Hi Kevin and Cris,
The average vehicle speed displayed by a GPS, say the popular TomTom GO, is at least as accurate as the calibrated speedo in certain Police cars - typically better than 0.2 mph
Car speedos over-read for a number of reasons:
1. The speedo is calibrated for brand new tyres
2. The speedo is calibrated for correctly inflated tyres
3. The speedo is calibrated for one (possibly two) brands of tyre - the brands that are fitted as standard when new
4. It's a mechanical system with built in tolerances - and some manufacturers have a very optimistic speedo (by design)
My C270, travelling at 70 mph (GPS) fitted with correctly inflated brand new tyres, shows a speedo reading of 72 mph.
Before I had the tyres changed, running at the same GPS 70 mph, the speed difference was 4 mph on tyres with 2 mm tread.

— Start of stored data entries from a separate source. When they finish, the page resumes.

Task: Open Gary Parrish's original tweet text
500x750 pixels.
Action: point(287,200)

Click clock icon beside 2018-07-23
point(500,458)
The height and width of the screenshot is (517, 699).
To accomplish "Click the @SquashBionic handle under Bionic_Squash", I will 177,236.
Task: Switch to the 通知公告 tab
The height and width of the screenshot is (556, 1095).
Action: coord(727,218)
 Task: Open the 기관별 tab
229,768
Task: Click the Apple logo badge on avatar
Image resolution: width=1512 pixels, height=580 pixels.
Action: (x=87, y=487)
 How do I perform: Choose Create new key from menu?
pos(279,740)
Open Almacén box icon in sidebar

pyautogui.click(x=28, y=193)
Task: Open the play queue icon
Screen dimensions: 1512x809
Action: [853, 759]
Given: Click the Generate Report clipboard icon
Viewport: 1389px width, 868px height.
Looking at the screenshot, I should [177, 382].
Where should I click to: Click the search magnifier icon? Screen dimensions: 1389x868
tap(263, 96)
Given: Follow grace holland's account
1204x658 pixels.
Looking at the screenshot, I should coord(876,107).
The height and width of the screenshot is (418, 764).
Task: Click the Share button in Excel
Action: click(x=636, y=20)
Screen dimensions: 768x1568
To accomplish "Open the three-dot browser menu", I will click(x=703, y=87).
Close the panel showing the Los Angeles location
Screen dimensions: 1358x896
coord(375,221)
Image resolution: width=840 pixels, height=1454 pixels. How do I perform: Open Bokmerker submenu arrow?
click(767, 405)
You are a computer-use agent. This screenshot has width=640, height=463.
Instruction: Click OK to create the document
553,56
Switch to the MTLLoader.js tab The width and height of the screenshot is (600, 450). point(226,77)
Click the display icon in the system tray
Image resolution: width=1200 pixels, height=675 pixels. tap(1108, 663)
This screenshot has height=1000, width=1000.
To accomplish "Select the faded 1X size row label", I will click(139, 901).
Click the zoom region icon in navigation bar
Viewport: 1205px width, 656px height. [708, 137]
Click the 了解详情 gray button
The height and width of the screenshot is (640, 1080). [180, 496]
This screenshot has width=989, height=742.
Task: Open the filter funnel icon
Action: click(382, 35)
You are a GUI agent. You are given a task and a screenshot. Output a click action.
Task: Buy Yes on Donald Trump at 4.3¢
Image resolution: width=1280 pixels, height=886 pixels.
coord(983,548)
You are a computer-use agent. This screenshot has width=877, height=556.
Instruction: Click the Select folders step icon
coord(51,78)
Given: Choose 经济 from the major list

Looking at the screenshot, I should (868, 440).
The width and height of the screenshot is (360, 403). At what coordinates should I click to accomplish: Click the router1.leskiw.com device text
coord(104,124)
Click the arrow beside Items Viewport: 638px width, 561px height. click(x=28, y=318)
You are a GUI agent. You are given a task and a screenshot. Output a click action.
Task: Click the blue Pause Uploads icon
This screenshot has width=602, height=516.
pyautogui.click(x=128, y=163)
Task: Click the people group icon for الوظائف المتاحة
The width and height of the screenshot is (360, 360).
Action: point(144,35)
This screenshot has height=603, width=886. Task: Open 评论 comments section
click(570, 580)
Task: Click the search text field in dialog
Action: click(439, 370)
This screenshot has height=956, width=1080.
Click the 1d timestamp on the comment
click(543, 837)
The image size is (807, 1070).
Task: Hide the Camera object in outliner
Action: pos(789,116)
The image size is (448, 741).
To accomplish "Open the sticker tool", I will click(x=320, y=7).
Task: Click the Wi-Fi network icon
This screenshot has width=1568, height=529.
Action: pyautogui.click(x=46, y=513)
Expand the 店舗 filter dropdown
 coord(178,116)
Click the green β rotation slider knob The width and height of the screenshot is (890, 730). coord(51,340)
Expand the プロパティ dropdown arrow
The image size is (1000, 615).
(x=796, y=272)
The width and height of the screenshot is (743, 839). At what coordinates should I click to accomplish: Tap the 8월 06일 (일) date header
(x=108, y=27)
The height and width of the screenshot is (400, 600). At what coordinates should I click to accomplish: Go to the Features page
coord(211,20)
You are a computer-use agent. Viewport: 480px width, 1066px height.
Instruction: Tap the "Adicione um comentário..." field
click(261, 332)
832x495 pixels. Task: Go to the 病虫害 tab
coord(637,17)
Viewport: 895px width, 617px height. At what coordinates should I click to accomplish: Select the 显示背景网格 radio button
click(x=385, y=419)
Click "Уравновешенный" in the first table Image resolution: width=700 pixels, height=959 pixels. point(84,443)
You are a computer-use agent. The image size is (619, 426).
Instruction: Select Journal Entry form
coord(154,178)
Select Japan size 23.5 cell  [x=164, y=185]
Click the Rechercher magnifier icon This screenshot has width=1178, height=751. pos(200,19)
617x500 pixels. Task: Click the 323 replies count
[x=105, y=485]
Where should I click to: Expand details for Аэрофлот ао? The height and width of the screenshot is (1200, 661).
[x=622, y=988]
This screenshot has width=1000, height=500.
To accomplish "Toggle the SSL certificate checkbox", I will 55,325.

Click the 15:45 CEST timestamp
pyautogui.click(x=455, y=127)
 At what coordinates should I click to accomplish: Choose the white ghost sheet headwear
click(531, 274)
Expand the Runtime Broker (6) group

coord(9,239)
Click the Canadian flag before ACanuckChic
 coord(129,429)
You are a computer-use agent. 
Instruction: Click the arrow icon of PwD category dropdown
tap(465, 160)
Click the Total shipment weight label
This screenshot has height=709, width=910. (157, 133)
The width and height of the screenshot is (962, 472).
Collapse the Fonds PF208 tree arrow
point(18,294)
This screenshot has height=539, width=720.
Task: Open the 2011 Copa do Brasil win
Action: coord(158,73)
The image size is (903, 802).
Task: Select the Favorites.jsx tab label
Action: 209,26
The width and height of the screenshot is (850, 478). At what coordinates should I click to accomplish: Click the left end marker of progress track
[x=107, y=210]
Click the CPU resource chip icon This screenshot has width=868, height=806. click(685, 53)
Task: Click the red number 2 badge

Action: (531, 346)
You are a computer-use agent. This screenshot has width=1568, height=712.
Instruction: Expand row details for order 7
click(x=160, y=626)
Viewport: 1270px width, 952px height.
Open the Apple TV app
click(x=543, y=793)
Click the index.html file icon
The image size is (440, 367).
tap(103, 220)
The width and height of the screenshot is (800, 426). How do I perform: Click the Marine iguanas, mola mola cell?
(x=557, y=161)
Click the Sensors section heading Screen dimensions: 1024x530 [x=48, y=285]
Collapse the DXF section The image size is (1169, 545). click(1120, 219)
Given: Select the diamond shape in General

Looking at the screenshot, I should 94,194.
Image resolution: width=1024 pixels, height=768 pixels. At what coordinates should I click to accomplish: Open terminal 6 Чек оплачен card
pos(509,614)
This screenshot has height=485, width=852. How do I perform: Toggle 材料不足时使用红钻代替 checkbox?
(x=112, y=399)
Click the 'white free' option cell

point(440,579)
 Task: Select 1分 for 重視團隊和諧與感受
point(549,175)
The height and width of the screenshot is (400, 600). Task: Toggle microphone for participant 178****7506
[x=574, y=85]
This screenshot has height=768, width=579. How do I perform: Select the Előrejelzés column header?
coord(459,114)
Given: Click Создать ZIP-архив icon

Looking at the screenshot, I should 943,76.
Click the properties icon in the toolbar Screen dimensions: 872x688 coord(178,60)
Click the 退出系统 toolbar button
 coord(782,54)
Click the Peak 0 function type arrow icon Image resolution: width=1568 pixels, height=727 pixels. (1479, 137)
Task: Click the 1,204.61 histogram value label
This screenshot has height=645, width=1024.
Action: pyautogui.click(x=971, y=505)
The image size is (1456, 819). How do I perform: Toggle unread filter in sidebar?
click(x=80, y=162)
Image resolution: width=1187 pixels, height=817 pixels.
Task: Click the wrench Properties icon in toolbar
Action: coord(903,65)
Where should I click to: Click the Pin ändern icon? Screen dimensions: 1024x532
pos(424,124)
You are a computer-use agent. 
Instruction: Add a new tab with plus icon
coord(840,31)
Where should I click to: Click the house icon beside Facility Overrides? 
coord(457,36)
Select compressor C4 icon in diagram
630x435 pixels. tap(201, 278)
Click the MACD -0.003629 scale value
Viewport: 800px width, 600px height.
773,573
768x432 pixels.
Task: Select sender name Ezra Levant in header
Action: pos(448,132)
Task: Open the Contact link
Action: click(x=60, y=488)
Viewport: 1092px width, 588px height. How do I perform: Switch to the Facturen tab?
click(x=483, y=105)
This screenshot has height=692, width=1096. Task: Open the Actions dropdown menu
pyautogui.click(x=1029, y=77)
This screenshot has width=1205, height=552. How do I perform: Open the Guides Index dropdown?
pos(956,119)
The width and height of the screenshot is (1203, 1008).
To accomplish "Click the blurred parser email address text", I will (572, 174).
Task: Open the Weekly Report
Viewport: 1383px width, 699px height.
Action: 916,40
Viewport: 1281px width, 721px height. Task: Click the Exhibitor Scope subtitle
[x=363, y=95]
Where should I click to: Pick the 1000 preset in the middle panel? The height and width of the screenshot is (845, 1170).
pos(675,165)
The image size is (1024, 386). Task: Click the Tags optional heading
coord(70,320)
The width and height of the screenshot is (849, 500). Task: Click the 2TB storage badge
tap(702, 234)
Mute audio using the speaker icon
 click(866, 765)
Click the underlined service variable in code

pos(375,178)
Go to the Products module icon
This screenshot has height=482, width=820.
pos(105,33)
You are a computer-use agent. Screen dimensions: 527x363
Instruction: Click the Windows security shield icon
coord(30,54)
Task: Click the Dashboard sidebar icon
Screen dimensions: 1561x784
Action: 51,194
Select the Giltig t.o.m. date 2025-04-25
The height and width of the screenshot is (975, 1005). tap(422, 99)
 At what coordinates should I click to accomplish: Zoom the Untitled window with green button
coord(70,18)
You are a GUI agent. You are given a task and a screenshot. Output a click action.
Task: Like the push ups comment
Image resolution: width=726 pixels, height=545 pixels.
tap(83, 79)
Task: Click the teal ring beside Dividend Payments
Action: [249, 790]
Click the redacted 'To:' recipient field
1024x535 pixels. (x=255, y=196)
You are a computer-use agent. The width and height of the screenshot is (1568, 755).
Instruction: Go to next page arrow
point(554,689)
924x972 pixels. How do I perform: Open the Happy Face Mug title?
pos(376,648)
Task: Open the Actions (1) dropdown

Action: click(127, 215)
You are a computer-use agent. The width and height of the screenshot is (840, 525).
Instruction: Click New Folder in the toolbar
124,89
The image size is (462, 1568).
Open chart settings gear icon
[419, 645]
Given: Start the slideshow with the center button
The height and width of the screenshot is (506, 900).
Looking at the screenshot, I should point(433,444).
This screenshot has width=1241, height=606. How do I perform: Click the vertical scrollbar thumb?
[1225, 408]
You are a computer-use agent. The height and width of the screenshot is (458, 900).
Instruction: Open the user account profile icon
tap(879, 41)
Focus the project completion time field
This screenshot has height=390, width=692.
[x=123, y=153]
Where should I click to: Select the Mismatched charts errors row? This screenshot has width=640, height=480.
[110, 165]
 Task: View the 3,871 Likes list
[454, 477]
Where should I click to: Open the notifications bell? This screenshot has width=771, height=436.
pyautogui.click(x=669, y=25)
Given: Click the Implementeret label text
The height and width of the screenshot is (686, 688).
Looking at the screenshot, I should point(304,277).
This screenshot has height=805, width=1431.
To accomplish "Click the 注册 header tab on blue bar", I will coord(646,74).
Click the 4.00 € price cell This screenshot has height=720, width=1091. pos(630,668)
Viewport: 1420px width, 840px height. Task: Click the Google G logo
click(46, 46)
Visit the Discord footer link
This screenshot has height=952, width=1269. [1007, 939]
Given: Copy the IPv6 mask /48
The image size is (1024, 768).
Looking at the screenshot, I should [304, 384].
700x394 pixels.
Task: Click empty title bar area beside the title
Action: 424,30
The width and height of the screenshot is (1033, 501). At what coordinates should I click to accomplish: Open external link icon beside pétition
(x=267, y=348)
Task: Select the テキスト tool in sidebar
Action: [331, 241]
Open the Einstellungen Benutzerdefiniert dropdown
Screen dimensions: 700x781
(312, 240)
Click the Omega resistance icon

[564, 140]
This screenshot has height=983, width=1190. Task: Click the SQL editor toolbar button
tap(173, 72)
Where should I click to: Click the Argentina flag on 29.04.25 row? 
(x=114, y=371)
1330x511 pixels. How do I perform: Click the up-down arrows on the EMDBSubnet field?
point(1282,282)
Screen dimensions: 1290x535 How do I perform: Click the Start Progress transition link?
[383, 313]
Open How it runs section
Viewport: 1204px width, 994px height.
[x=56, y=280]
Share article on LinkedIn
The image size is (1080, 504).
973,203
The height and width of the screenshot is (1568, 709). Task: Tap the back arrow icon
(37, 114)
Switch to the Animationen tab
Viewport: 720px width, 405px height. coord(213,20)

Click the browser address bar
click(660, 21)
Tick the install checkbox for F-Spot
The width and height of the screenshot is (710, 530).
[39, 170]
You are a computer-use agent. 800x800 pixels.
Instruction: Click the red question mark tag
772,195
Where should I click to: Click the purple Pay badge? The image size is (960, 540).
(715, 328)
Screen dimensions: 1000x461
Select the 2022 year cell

If you change the tyres to a different brand, say I swapped the 225/45R17 Continental tyres for Michelin - then different manufacturing processes will adjust the actual rolling diameter of the tyre by the equivalent of 1 mph if "oversized" - so the speedo would no longer read 72 mph (for an actual 70) but 71 mph - and 3 mph if "undersized" - making the speedo read 75 mph for an actual 70 mph.
So if you drive a car with correctly inflated new tyres (of the same type fitted to the car by the manufacturer) then the difference between GPS and speedo should be 2 mph or 3 mph at most.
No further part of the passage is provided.